2. What author uses this sonnet form? a-b-a-b, c-d-c-d, e-f-e-f, g-g

A. Sidney
B. Shakespeare
C. Spenser
A & B

3. These are the last six lines of what kind of sonnet?

Yet be it less or more, or soon or slow,
It shall be still in strictest measure even
To that same lot, however mean or high,
Toward which Time leads me, and the will of Heaven.
All is, if I have grace to use it so,
As ever in my great Task-master's eye.

Italian
English
Spenserian
Curtal

4. GLORY be to God for dappled things—
For skies of couple-colour as a brinded cow;
For rose-moles all in stipple upon trout that swim;
Fresh-firecoal chestnut-falls; finches’ wings;
Landscape plotted and pieced—fold, fallow, and plough;
And áll trádes, their gear and tackle and trim.

All things counter, original, spare, strange;
Whatever is fickle, freckled (who knows how?)
With swift, slow; sweet, sour; adazzle, dim;
He fathers-forth whose beauty is past change:
Praise him.

The above lines are

a curtal sonnet
part of an Italian sonnet
part of an English sonnet
part of a Spenserian sonnet

5. The poem below is what type of sonnet?

One day I wrote her name upon the strand,
But came the waves and washed it away:
Again I wrote it with a second hand,
But came the tide, and made my pains his prey.
Vain man, said she, that doest in vain assay
A mortal thing so to immortalize,
For I myself shall like to this decay,
And eek my name be wiped out likewise.
Not so (quoth I), let baser things devise
To die in dust, but you shall live by fame:
My verse your virtues rare shall eternize,
And in the heavens write your glorious name.
Where whenas Death shall all the world subdue,
Out love shall live, and later life renew.

Italian
English
Curtal
Spenserian

6. The following summary refers to what sonnet?

"The entire sonnet is in the form of an apostrophe to Time, which is capitalized to establish it as an immensely powerful, all-consuming force. ...Time eats up (“devours”) everything.
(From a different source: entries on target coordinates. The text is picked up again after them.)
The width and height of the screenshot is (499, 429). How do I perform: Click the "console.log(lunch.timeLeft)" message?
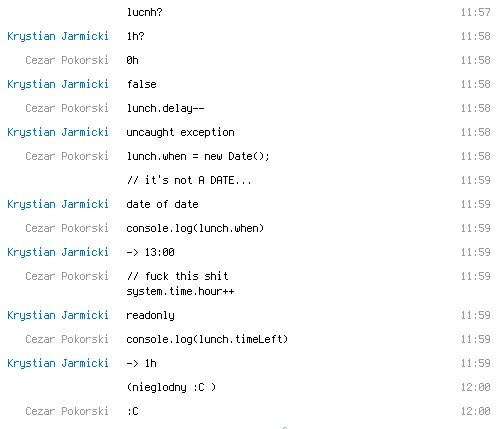[207, 339]
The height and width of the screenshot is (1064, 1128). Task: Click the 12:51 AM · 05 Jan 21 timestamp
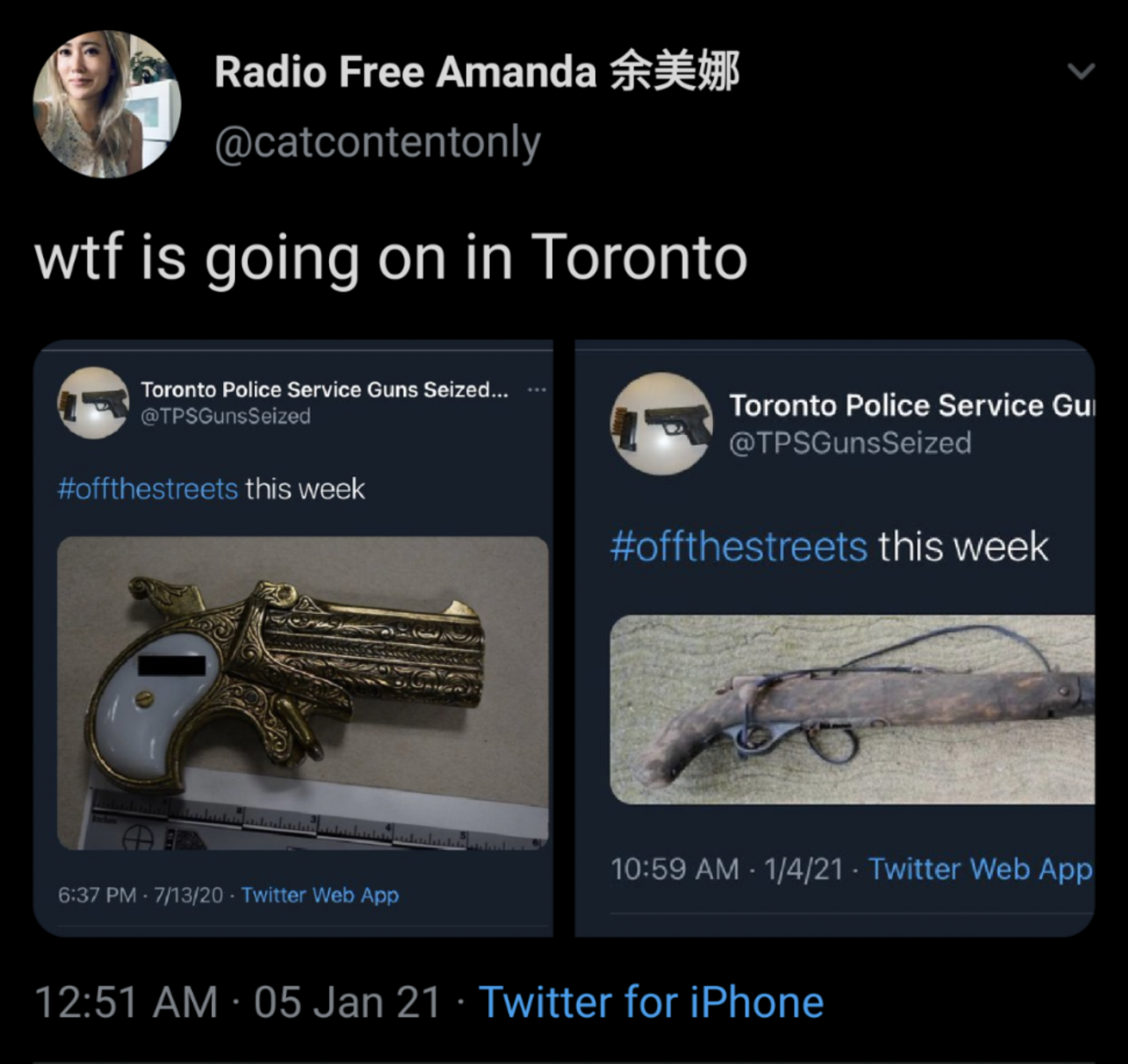click(238, 1002)
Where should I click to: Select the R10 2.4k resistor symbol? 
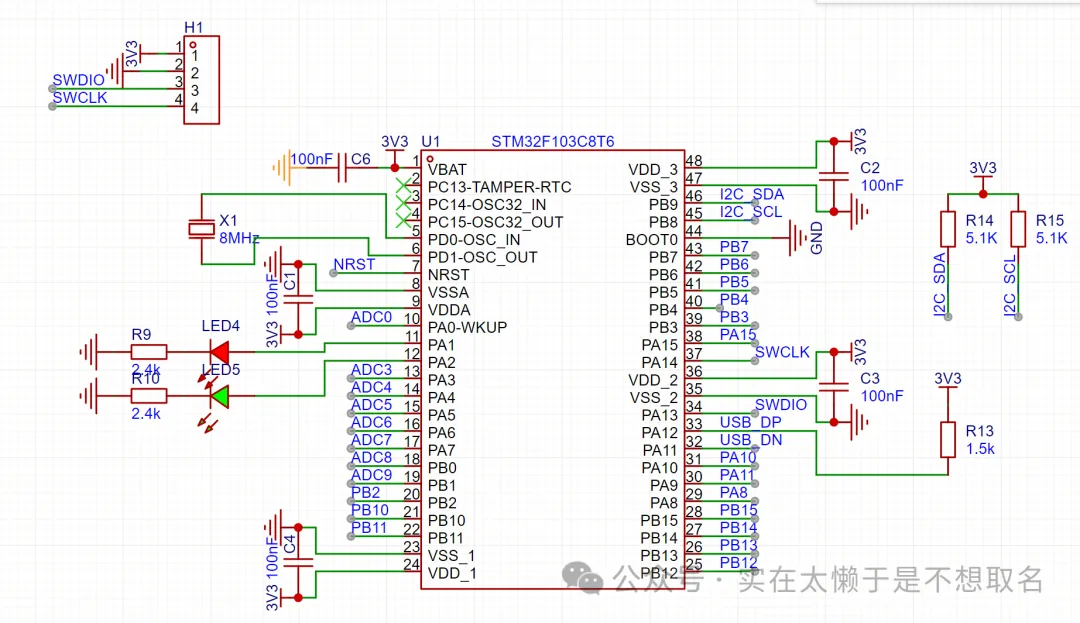click(148, 397)
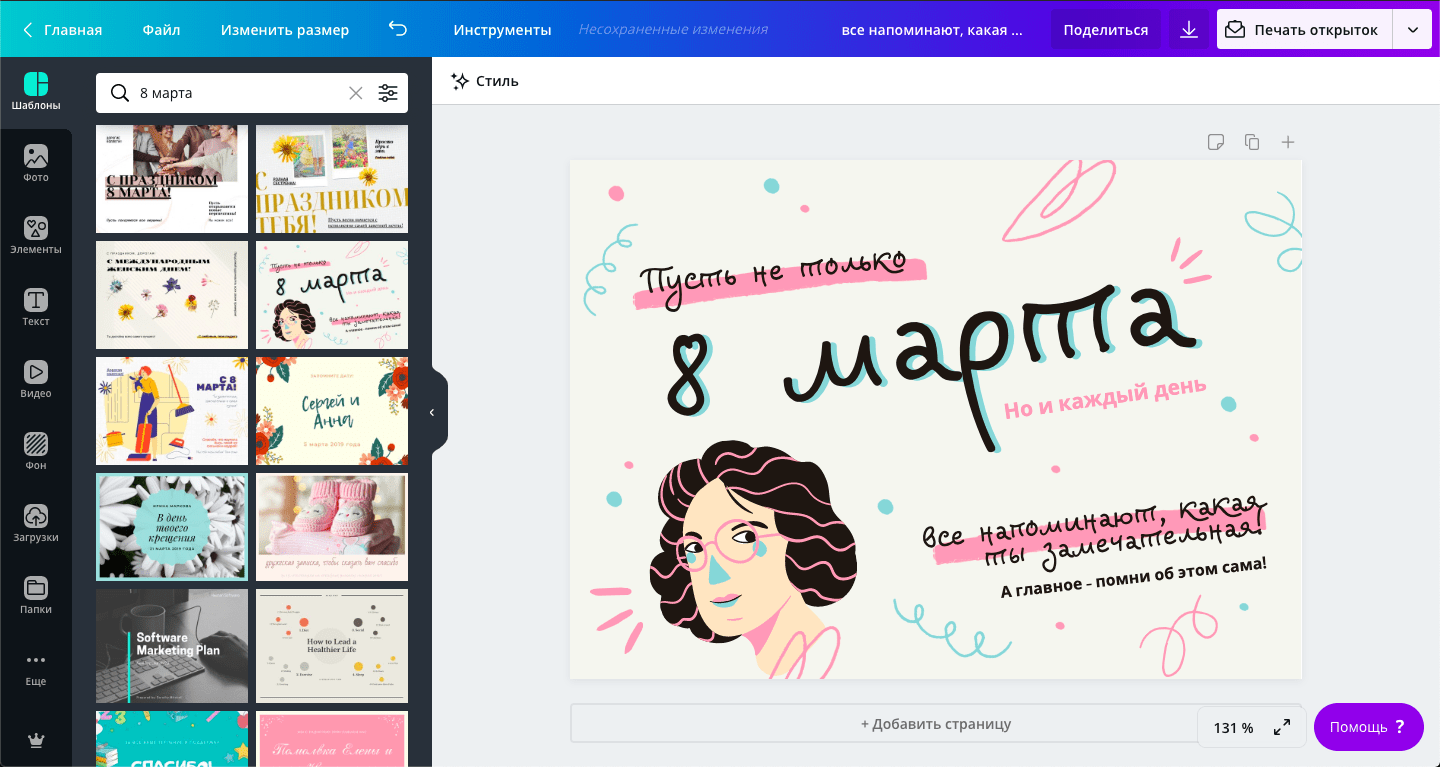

In line one, the poet chooses an animal of great power, the lion, in order to highlight the fact that Time eventually reduces even the strongest, the fiercest, the kingliest of creatures to powerlessness." (enotes)

Donne, "Batter my heart, three person'd God; for, you" (Holy Sonnet 14)
Shakespeare, Sonnet 18
Shakespeare, Sonnet 19
Wordswort, "The World Is Too Much with Us"

7. Which poem(s) use the idea of "touch me not"?

A. Petrarch, Sonnet 190
B. Sir Thomas Wyatt, "Whoso List to Hunt"
C. Robert Lowell, "Noli Me tangere"
All of the Above

 

8. Which of the lines below are/is examples of Petrarchan conceits?

A. "My mistress’ eyes are nothing like the sun"
B. "Her gait was not like that of mortal things, / But of angelic forms; and her words' sound"
C. "And scalds my heart with ice as well as fire?"
B & C

 

9. The longe love that in my thought doeth harbar :
And in my hert doeth keep his residence :
Into my face preseth with bolde pretence :
And therein campeth spreding his baner.
She that me lerneth to love and suffre :
And willes that my trust and lustes negligence
Be rayned by reason, shame, and reverence :
With his hardines taketh displeasur.
Where with all unto the hertes forrest he fleith :
Leving his enterprise with payn and cry :
And ther him hideth and not appereth.
What may I do when my maister fereth ?
But in the feld with him to lyve and dye ?
For goode is the liff, ending faithfully.

In the lines above "hert" refers to a

A. heart
B. deer
C. unbridled lust
A & B


10. "While teares poure out his inke, and sighes breathe out his words,
His paper pale despaire, and pain his pen doth moue.
I can speake what I feele, and feele as much as they,
But thinke that all the map of my state I display
When trembling voyce brings forth, that I do Stella loue."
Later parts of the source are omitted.